BBPOM Bandarlampung Temukan Takjilan Berformalin

Sejumlah petugas dari Balai Besar POM (BBPOM) mengambil sampel makanan takjil yang untuk diuji apakah mengandung formalin dan pewarna tekstil.
Foto: Antara/Eric Ireng
Sejumlah petugas dari Balai Besar POM (BBPOM) mengambil sampel makanan takjil yang untuk diuji apakah mengandung formalin dan pewarna tekstil.

REPUBLIKA.CO.ID, BANDARLAMPUNG -- Balai Besar Pengawasan Obat dan Makanan (BBPOM) Bandarlampung menemukan takjilan atau makanan untuk berbuka puasa mengandung formalin berdasarkan hasil uji makanan.

"Kami mengambil 53 sampel dari sejumlah lokasi penjualan takjilan, dan menemukan empat makanan yang mengandung pewarna sintetik dan satu mengandung formalin," kata Plt Kepala Balai Besar Pengawasan Obat dan Makanan (BBPOM) Bandarlampung, Muhamad Kashuri, di Bandarlampung, Jumat (10/6).

BBPOM Bandarlampung melakukan test kit atau menguji makanan untuk berbuka puasa di sejumlah tempat, yakni Way Walim, Lapangan Merah Enggal, dan Lapangan Kalpataru.

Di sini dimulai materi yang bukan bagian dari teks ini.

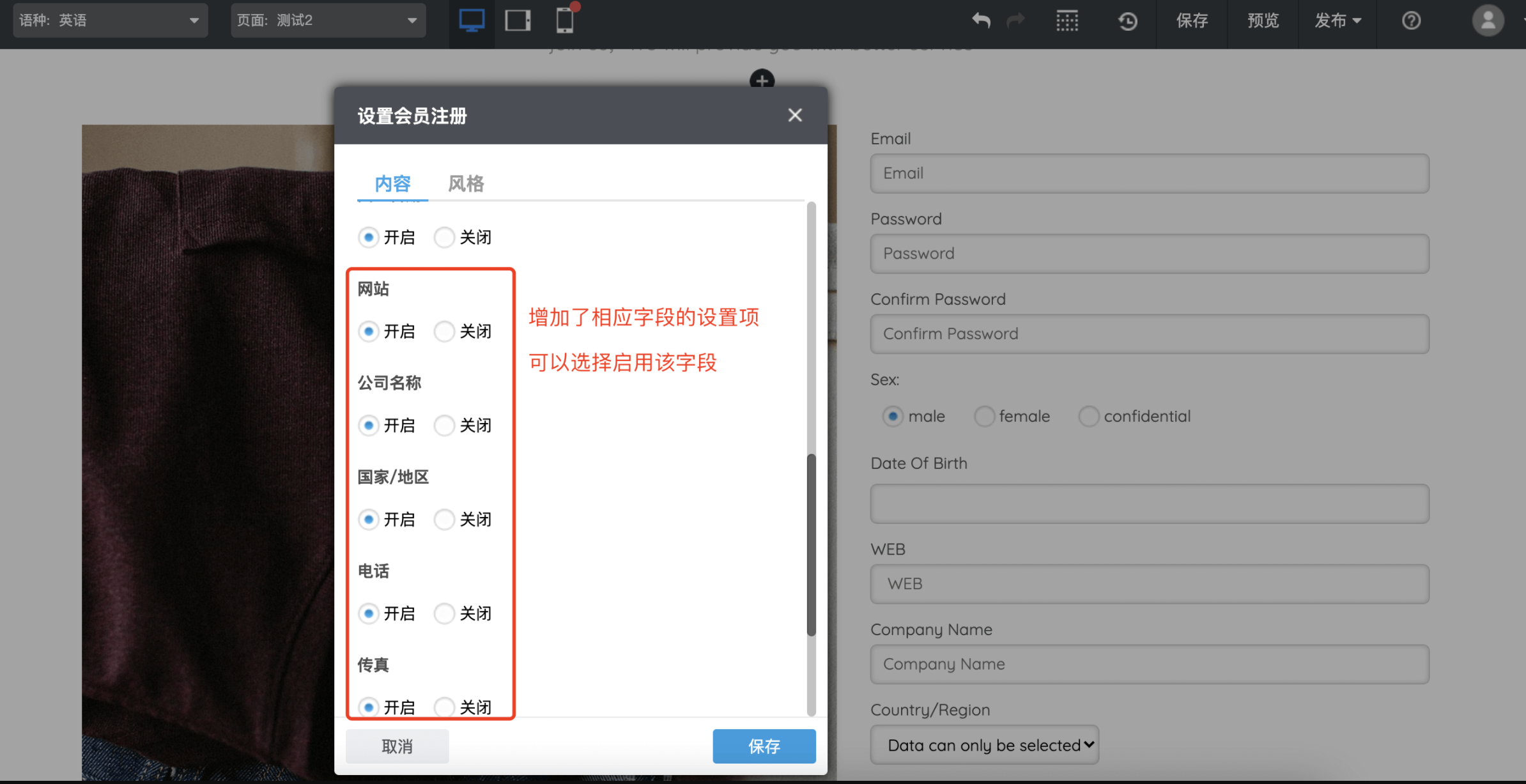The height and width of the screenshot is (784, 1526).
Task: Switch to desktop preview mode
Action: click(x=472, y=20)
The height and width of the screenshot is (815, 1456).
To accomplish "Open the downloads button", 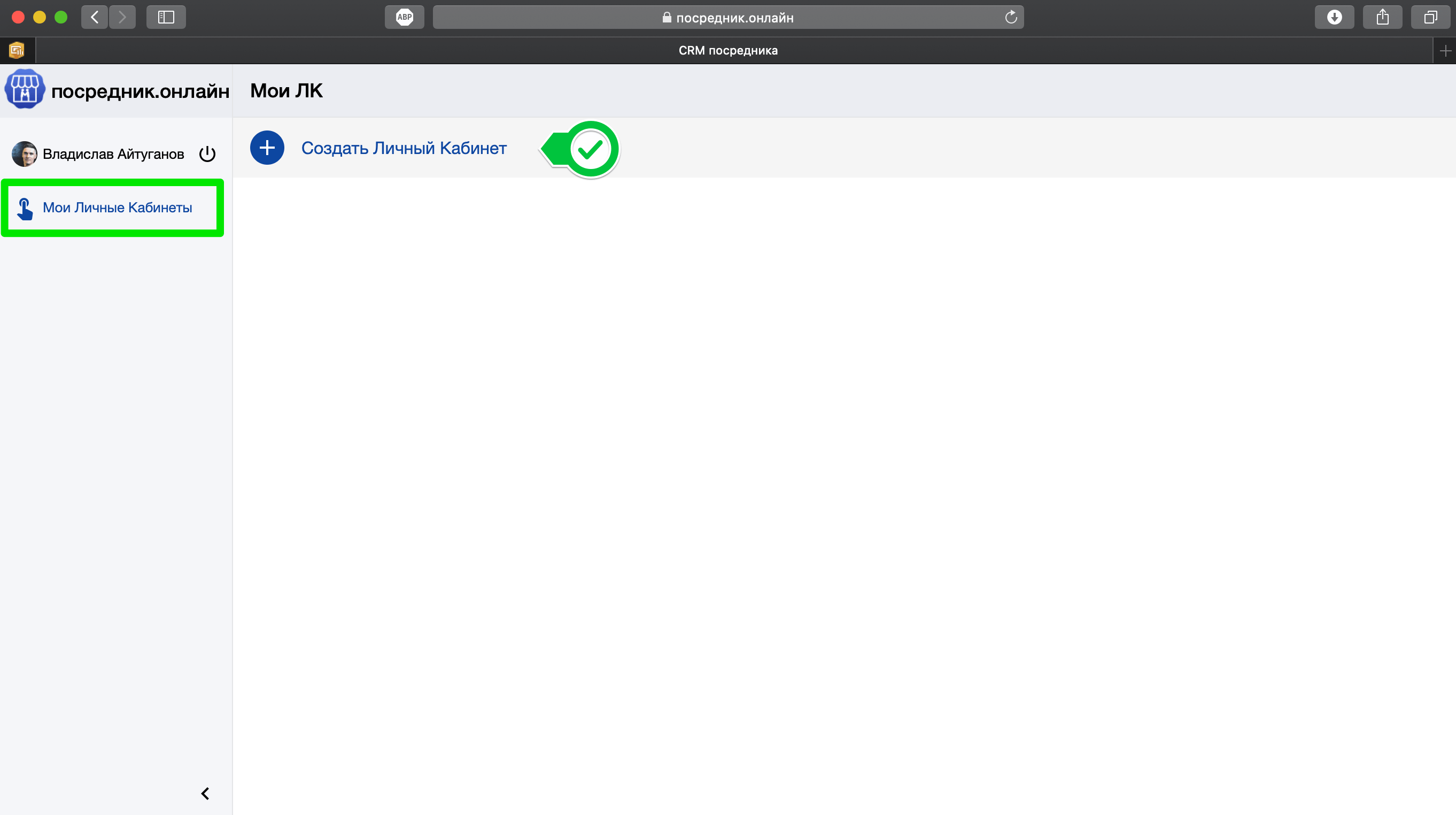I will [1334, 17].
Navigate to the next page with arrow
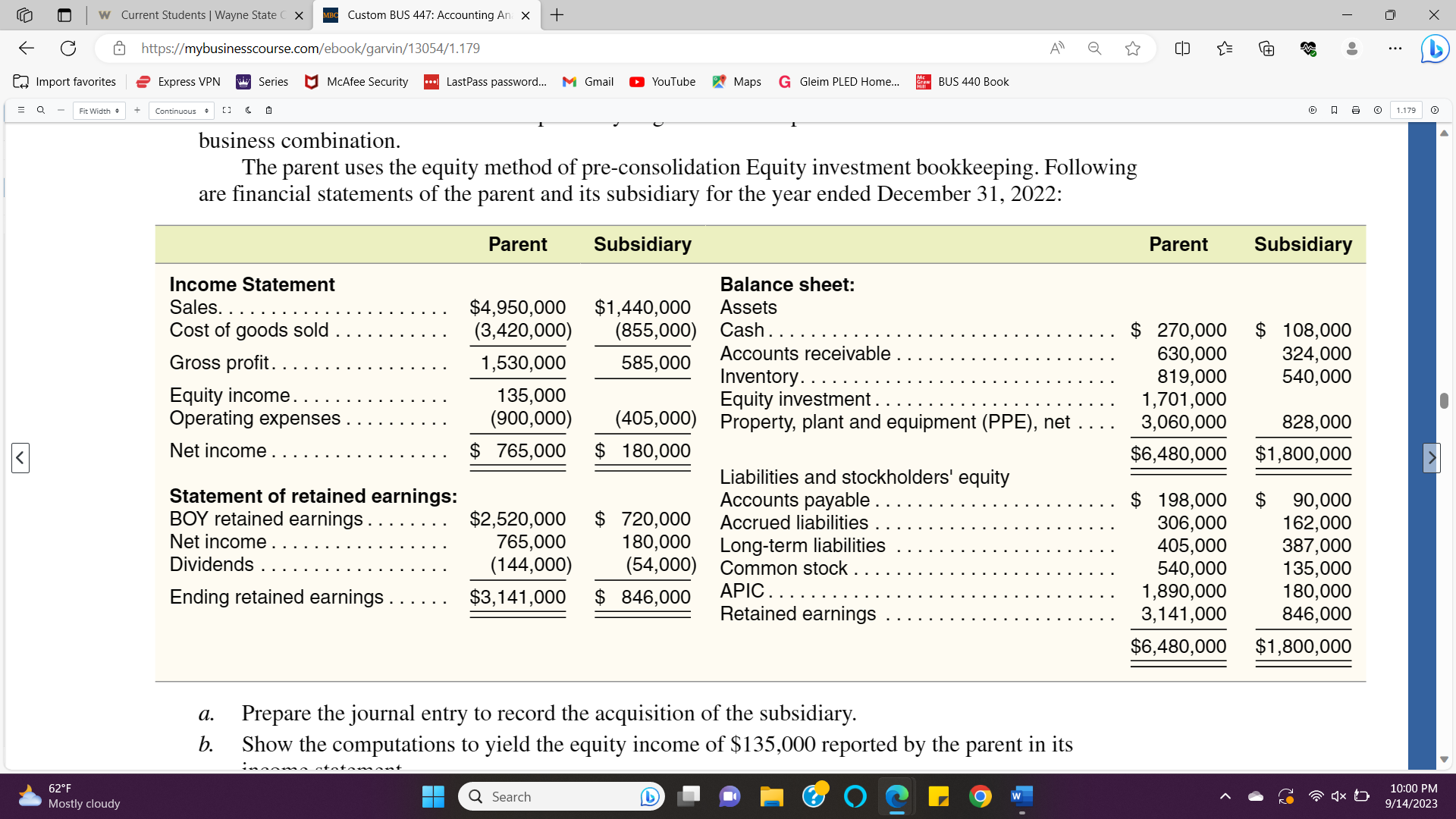1456x819 pixels. point(1431,457)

Hasil pengawasan itu, menemukanan makanan yang menggunakan pewarna sintetik dan mengandung formalin.

"Sebenarnya kami sering melakukan pengecekan lapangan, namun untuk bulan puasa ini kami tingkatkan dengan melakukan pengawasan pada sejumlah tempat," kata dia.

Menurutnya, atas temuan itu, warga diingatkan harus waspada jika melihat makanan dengan warna mencolok karena itu patut dicurigai bisa saja mengandung pewarna sintetik agar mempunyai daya tarik lebih. Selain itu, pihaknya akan menindaklanjuti temuan tersebut ke tingkat produsen yang telah mengedarkan makanan dengan pewarna sintetik dan juga mengandung bahan pengawet.

"Semua bahan itu berbahaya apabila dikonsumsi dan bisa mengakibatkan kanker. Karena itu harus dimusnahkan dan tidak boleh dijual lagi, sehingga kami akan tindaklanjuti ke produsen," katanya.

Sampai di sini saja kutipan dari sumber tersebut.